Vaccination may be the greatest public health achievement of our time. With an explosion of antibiotic resistance, developing vaccines against multi-drug resistant (MDR) bacterial pathogens is more important than ever, but most current vaccine strategies fail to target conserved structures that would allow them to protect across serotype, strain and species boundaries. We have developed a protective antigen strategy that targets the type III secretion system (T3SS) of important Gram-negative bacteria and which should be efficacious regardless of serotype, thereby working across genus (e.g. Shigella) or species (e.g. Salmonella enterica) boundaries. With this antigen strategy, we have elicited broad serotype-independent protection against infections by bacteria that are becoming increasingly antibiotic resistant. This strategy employs an adjuvant and provides 70-90% protection in mice against lethal challenge by multiple Shigella species and it protected five of six monkeys from developing severe dysentery after challenge with Shigella sonnei. This same platform has elicits serotype-independent protection against Salmonella enterica challenge (70% protection) as well as other Gram-negative bacteria. To reach complete (100%) protection, we have developed a novel adjuvant carrier platform to create next generation vaccine candidates. With the adjuvant carrier platform, the protective antigen simultaneously enters into antigen presenting cells. This protective antigen will be combined with a carrier to form a multi-protein antigen delivery vehicle to drive uptake by dendritic cells and transport to regional lymph nodes for extended antigen presentation. We hypothesize that the antigen-carrier platform will provide broad serotype-independent protection against all strains of the pathogen including MDR species/strains. The specific aims being proposed are to: 1) Validate cross-strain protection for clinical MDR strains; 2) Optimize the three candidate vaccines using the new particle; 3) Complete the proof-of-concept efficacy studies, including immune response assessment, in appropriate animal models; 4) Assess vaccine efficacy following subclinical pre-exposure to the pathogen as often occurs; 5) Complete biophysical characterization of the top vaccine candidates for subsequent formulation. By the completion of this project, we will have demonstrated that our antigen-carrier platform will prevent infections by MDR Gram negative pathogens.

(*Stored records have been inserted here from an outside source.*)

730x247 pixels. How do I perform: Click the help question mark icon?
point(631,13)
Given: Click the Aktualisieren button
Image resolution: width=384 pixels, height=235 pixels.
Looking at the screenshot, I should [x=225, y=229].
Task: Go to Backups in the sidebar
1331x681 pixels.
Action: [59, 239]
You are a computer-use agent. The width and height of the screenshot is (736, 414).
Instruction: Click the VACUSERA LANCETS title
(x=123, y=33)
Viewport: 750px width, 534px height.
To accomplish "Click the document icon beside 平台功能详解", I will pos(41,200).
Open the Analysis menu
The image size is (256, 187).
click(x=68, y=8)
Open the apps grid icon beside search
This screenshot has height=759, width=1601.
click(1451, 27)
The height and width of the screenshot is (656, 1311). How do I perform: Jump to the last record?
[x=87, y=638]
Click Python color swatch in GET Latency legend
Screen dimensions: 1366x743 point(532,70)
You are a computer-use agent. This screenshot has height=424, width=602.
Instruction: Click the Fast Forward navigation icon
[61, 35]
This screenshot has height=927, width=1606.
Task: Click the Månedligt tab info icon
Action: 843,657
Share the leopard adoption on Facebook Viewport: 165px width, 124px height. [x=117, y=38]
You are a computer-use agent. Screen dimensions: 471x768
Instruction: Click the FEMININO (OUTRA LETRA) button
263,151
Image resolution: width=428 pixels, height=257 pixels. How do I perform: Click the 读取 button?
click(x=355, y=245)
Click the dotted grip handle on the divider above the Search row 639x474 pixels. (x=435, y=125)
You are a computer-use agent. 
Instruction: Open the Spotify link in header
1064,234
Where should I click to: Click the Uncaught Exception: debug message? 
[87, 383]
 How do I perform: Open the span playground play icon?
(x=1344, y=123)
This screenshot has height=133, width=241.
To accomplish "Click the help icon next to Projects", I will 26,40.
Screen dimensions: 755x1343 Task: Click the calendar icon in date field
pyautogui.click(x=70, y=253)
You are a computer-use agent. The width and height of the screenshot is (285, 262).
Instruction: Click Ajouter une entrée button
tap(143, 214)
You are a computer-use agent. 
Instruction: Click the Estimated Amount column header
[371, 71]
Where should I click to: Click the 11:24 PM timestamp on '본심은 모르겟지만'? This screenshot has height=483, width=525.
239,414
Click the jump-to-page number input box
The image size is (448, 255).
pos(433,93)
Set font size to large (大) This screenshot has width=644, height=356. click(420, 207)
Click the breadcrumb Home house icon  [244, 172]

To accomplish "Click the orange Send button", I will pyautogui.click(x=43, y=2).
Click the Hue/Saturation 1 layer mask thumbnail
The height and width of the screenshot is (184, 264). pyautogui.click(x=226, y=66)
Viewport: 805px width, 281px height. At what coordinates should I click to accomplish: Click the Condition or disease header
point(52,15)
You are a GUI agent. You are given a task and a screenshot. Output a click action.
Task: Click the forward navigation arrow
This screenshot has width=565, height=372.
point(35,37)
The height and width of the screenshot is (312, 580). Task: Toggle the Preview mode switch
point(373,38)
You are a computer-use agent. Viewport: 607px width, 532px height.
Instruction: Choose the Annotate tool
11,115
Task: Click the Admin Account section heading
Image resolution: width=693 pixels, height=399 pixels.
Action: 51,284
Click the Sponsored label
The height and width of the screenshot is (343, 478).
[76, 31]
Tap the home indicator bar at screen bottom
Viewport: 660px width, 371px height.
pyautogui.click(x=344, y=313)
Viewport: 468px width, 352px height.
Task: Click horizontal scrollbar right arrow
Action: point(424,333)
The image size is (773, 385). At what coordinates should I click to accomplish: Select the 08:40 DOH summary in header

疫苗接种可能是我们时代最大的公共健康成就。随着抗生素耐药性的爆炸，开发抗多药耐药（MDR）细菌病原体的疫苗比以往任何时候都更为重要，但是大多数当前的疫苗策略无法靶向保守的结构，这些结构可以使它们跨血清型，菌株和物种边界保护。我们制定了一种保护性抗原策略，该策略针对重要的革兰氏阴性细菌的III型分泌系统（T3SS），无论血清型如何，都应有效，从而跨越属（例如Shigella）或物种（例如Salmonella enterica）边界。采用这种抗原策略，我们引起了广泛的血清型独立的保护，以防止细菌越来越多地抗生素抗生素。该策略采用辅助药，并在小鼠中提供70-90％的保护，以防止多种志贺氏菌物种进行致命的挑战，并且它保护了六只猴子中的五只猴子在与Shigella Sonnei挑战后不受严重的痢疾。该平台具有针对沙门氏菌肠挑战（70％保护）以及其他革兰氏阴性细菌的血清型无关的保护。 为了获得完整的（100％）保护，我们开发了一种新型的辅助载体平台来创建下一代疫苗候选者。使用佐剂载体平台，保护性抗原同时进入抗原呈递细胞。该保护性抗原将与载体结合使用，形成多蛋白抗原递送车，以驱动树突状细胞的吸收，并运输到区域淋巴结以进行扩展抗原呈递。我们假设抗原载体平台将对包括MDR物种/菌株在内的所有病原体的所有菌株提供广泛的非依赖性保护。 提出的具体目的是：1）验证临床MDR菌株的跨压力保护； 2）使用新粒子优化三种候选疫苗； 3）在适当的动物模型中完成概念验证疗效研究，包括免疫反应评估； 4）评估疫苗在接触病原体后经常发生的疫苗功效； 5）顶部疫苗候选物的完整生物物理表征，以进行后续配方。 通过该项目完成，我们将证明我们的抗原载体平台将防止MDR革兰氏阴性病原体感染。